** Begin INPUT MATERIAL **

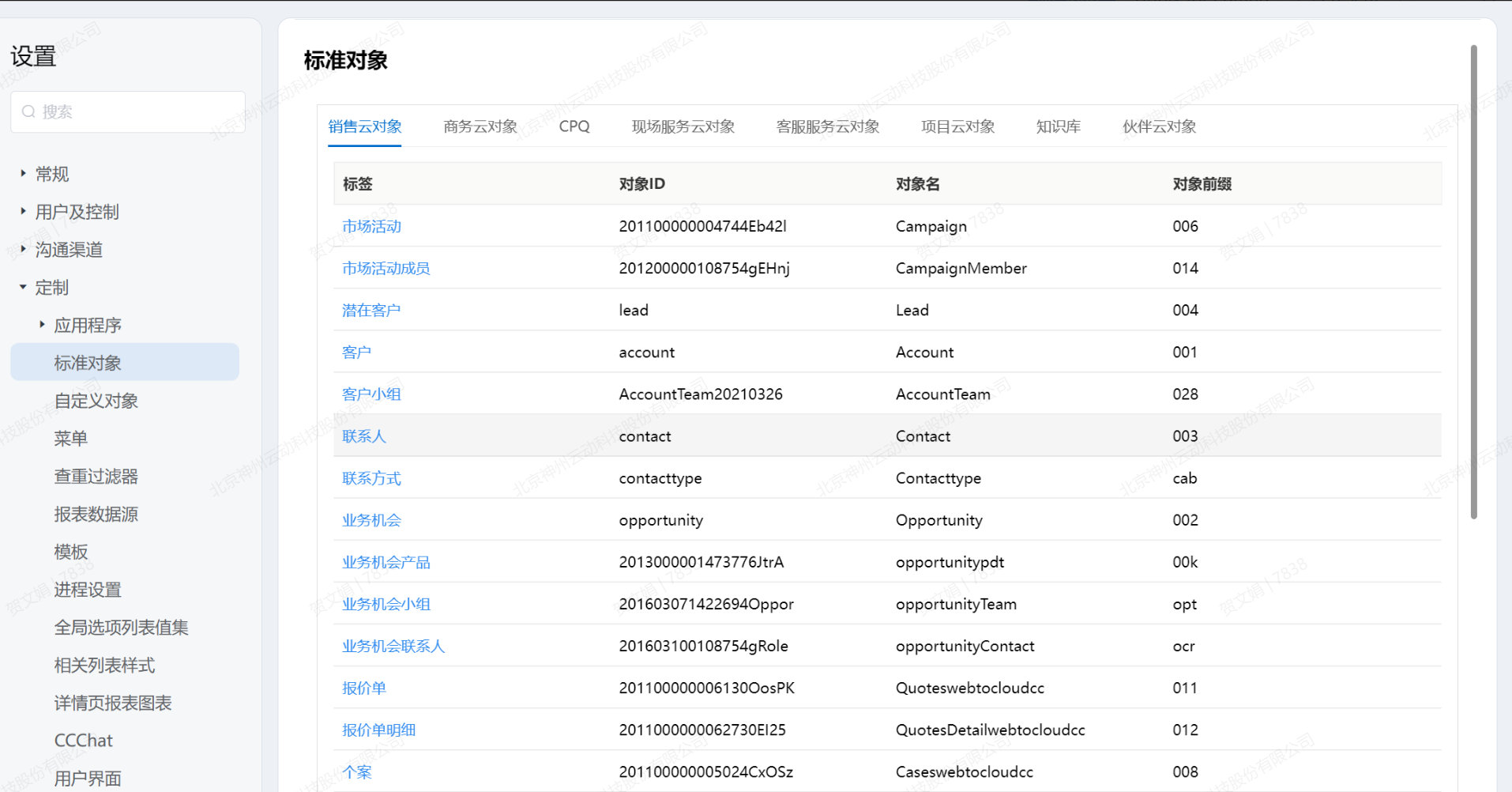
Task: Open the 伙伴云对象 tab
Action: pos(1159,126)
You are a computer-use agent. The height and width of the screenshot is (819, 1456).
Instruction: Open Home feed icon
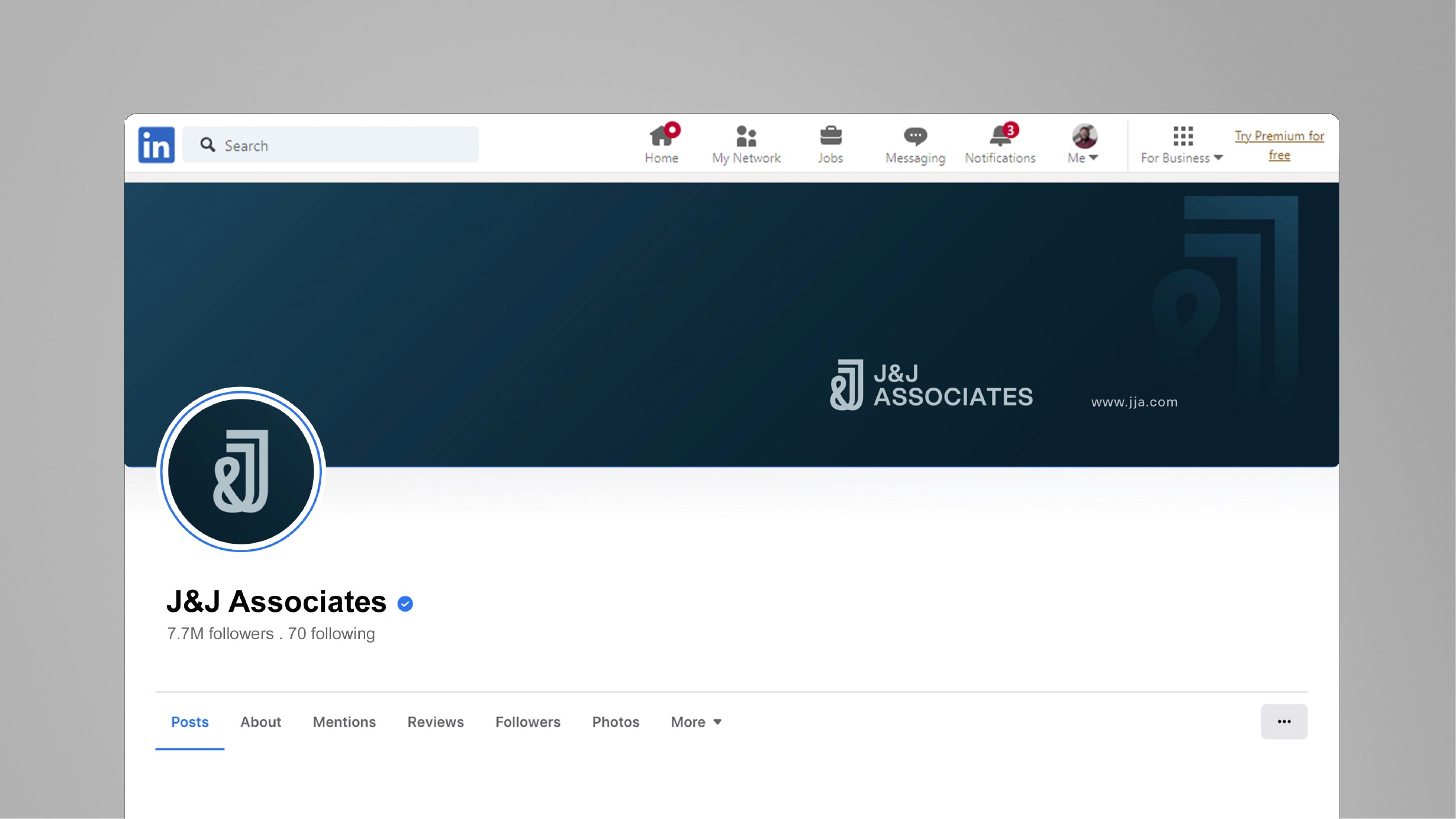661,137
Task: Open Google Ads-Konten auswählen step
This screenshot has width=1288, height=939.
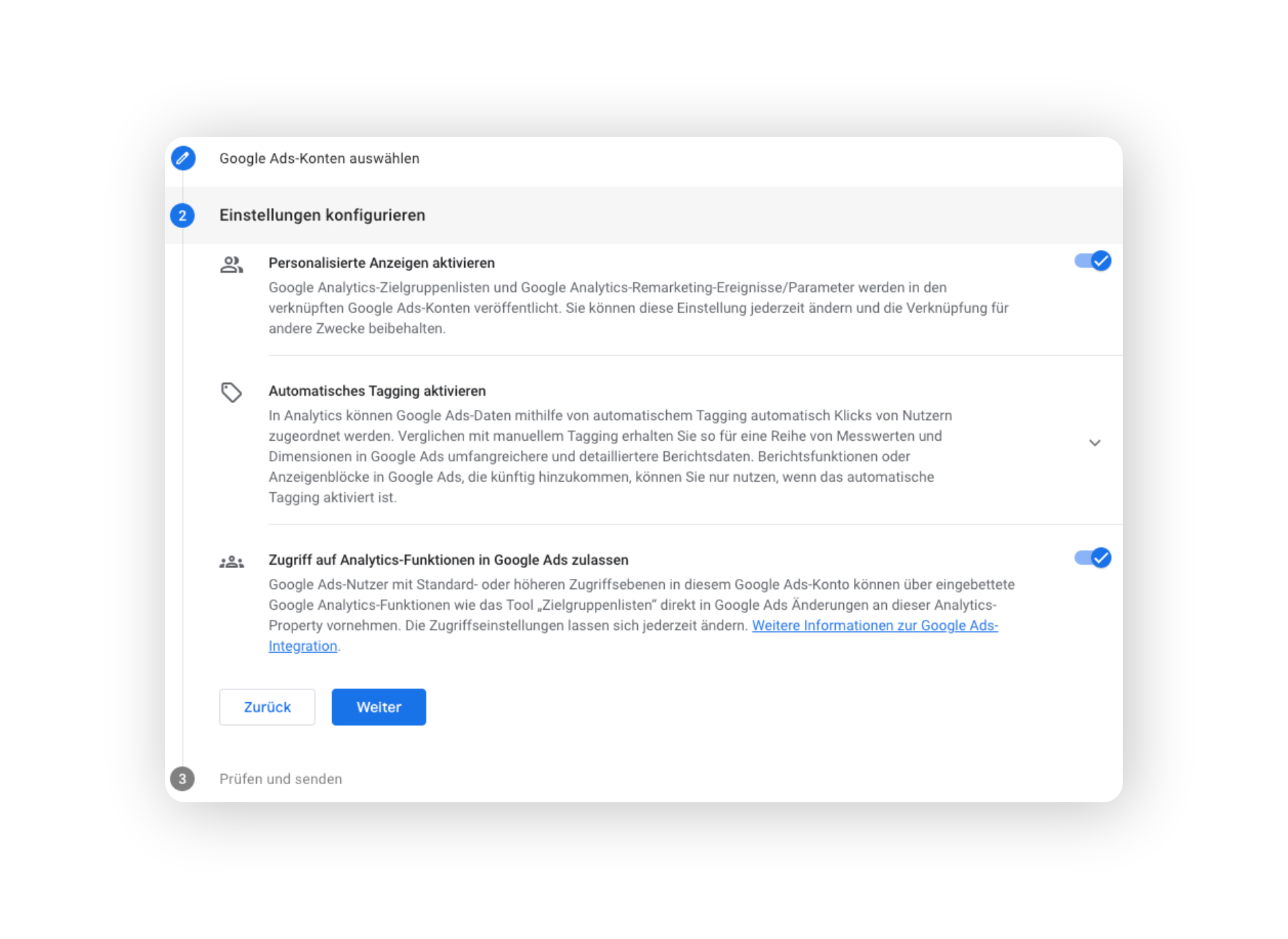Action: (319, 158)
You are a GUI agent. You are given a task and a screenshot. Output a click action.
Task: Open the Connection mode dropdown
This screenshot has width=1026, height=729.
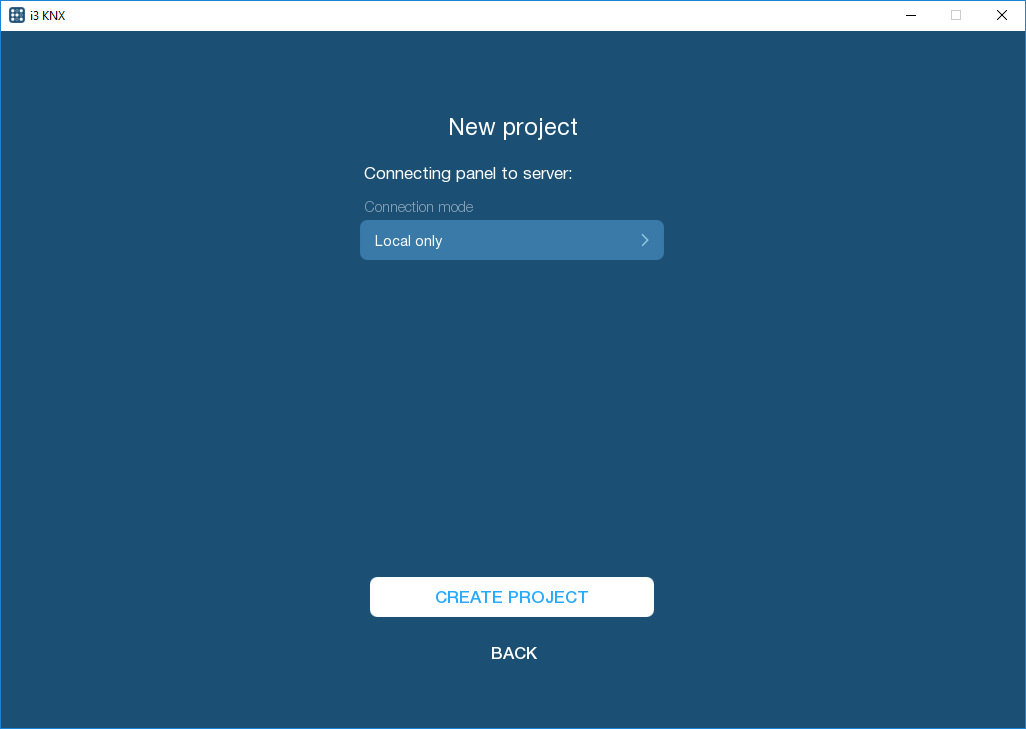point(511,240)
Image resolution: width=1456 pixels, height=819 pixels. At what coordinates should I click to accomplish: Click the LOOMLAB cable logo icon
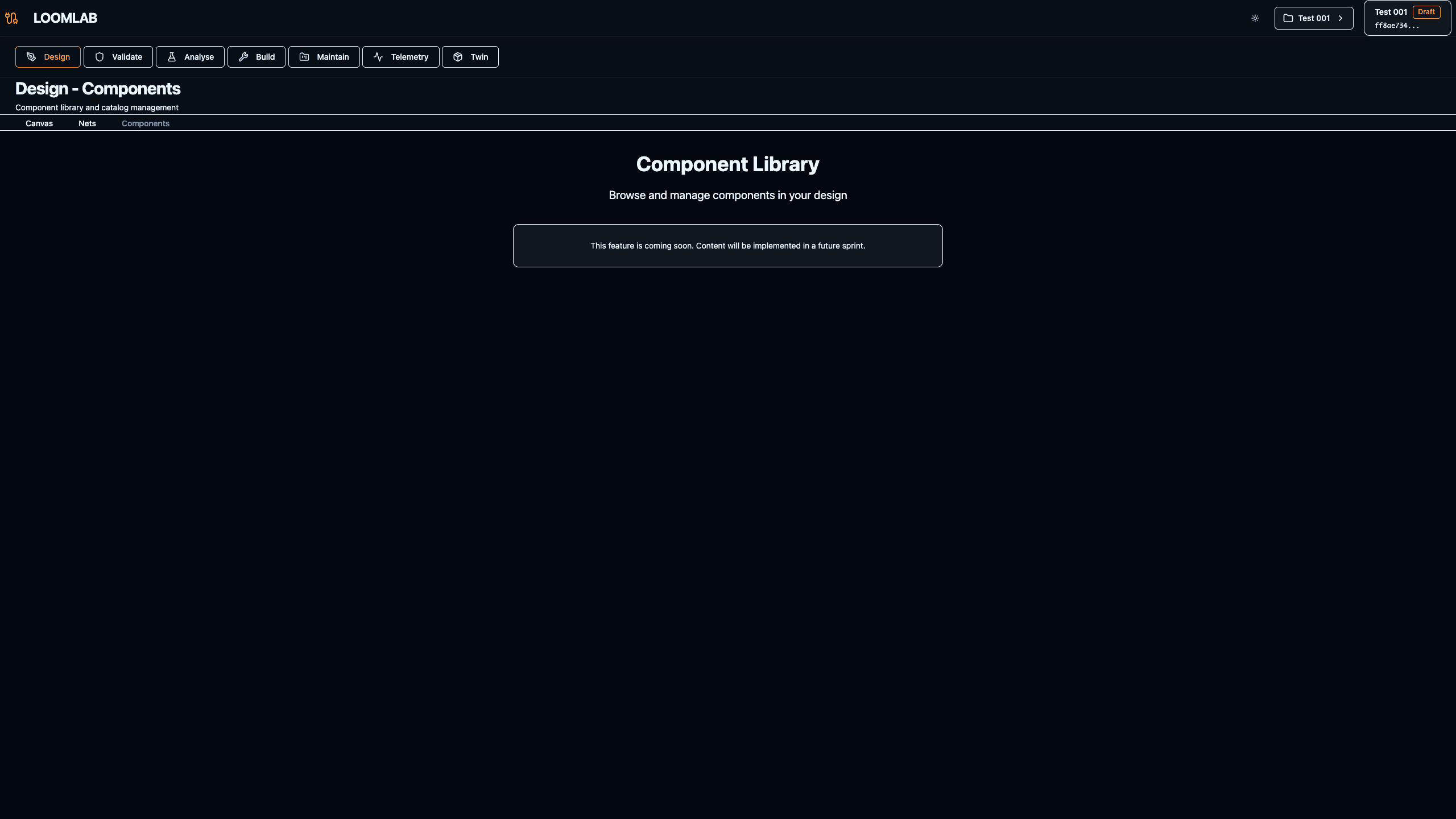coord(11,18)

** End INPUT MATERIAL **

## TO DO
Recast the text of the entries above as a JSON list of strings, one string per line, leaving out blank lines and the pictures.

## TASK ANSWER
[
  "Task: Open the 伙伴云对象 tab",
  "Action: pos(1159,126)",
  "You are a computer-use agent. The height and width of the screenshot is (819, 1456).",
  "Instruction: Open Home feed icon",
  "661,137",
  "Task: Open Google Ads-Konten auswählen step",
  "This screenshot has width=1288, height=939.",
  "Action: (319, 158)",
  "You are a GUI agent. You are given a task and a screenshot. Output a click action.",
  "Task: Open the Connection mode dropdown",
  "This screenshot has width=1026, height=729.",
  "point(511,240)",
  "Image resolution: width=1456 pixels, height=819 pixels. At what coordinates should I click to accomplish: Click the LOOMLAB cable logo icon",
  "coord(11,18)"
]